Certaines formes de désinformation sont plus dommageables que d’autres. C’est notamment le cas de celle qui résulte de l’action concertée de grands lobbies industriels qui s’attachent à jeter le doute sur les données susceptibles de nuire à leurs affaires. Cette nouvelle chronique vise à contrer ce négationnisme en révélant simplement et clairement ce que l’on sait de source sûre. Dans ce numéro, nous exposons ce qui est objectivement connu sur le glyphosate, herbicide mieux connu sous le nom de RoundupÒ.
Le glyphosate est un herbicide agricole total, ce qui signifie qu’il détruit virtuellement toutes les espèces de plantes. C’est l’herbicide le plus utilisé dans le monde. En fait, son usage agricole a doublé chaque année depuis vingt ans, c’est-à-dire depuis l’introduction des variétés de maïs et de soya génétiquement modifiées (GM) pour résister au glyphosate (Roundup Ready), ce qui permet d’épandre massivement un herbicide qui détruit toute végétation, sauf le maïs ou le soya modifié pour y résister. De 2000 à 2018, la superficie des terres du Québec consacrées à la culture du maïs GM a triplé tandis que celle des surfaces dévolues à la culture du soya GM a décuplé, totalisant 600 000 hectares pour la province. Remarquons au passage que l’inventeur des plantes ainsi modifiées pour résister au glyphosate est la compagnie Monsanto, celle-là même qui avait préalablement mis au point l’herbicide.

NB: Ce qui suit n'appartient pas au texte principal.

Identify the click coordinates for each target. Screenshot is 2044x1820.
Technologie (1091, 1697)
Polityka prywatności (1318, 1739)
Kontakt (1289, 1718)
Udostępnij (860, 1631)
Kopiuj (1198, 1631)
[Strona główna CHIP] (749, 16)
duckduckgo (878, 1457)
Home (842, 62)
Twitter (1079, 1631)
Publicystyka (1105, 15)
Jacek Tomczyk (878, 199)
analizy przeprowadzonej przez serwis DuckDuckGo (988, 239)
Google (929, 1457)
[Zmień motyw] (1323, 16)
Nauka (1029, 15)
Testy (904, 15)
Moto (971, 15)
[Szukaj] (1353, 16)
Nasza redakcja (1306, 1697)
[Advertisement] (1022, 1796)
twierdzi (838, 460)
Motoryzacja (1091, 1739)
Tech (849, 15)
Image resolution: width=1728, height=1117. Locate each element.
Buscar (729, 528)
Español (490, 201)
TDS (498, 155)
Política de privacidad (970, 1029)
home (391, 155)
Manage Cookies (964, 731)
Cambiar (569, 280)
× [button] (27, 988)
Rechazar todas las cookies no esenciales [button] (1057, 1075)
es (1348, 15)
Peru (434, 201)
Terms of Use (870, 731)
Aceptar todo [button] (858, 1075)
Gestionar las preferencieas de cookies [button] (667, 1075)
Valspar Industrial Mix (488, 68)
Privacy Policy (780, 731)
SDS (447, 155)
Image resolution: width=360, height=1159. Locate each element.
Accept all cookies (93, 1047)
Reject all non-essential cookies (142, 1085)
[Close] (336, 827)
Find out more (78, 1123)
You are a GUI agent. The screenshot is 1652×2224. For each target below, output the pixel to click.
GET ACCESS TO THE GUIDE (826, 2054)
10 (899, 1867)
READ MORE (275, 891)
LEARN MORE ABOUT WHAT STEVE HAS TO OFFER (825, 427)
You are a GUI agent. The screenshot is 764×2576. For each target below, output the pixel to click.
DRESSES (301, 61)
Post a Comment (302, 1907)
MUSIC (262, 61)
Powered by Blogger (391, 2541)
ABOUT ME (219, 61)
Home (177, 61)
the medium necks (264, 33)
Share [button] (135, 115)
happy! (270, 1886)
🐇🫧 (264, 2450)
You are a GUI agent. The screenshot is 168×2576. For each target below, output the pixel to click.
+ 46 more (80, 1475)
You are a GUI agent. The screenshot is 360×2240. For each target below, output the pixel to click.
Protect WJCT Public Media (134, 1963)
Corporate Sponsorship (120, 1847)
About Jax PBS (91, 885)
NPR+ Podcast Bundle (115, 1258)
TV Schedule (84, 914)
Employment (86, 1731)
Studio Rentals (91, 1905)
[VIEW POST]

On épand également du glyphosate sur des cultures non GM, juste avant la récolte, afin d’accélérer la maturation (l’assèchement des plantes) et détruire les mauvaises herbes. Au Canada, cette méthode de dessiccation au glyphosate est pratiquée sur la lentille, le canola, le blé, le lin, le pois, le haricot sec, le soya, l’orge, l’avoine et les cultures fourragères (destinées à l’alimentation animale).
Du glyphosate dans notre assiette
Il n’est donc pas étonnant que plus du tiers des échantillons testés par l’Agence canadienne d’inspection des aliments entre 2015 et 2018 contenaient des résidus de glyphosate. Ces résultats ne proviennent pas d’un groupe de « terroristes environnementaux », mais bien du gouvernement du Canada, qu’on ne peut certes pas qualifier d’agitateur écologiste. On a même retrouvé du glyphosate dans des aliments pour bébés et dans des aliments issus de l’agriculture biologique. Non pas que les producteurs bio emploient cet herbicide, mais parce qu’il est désormais omniprésent dans l’environnement.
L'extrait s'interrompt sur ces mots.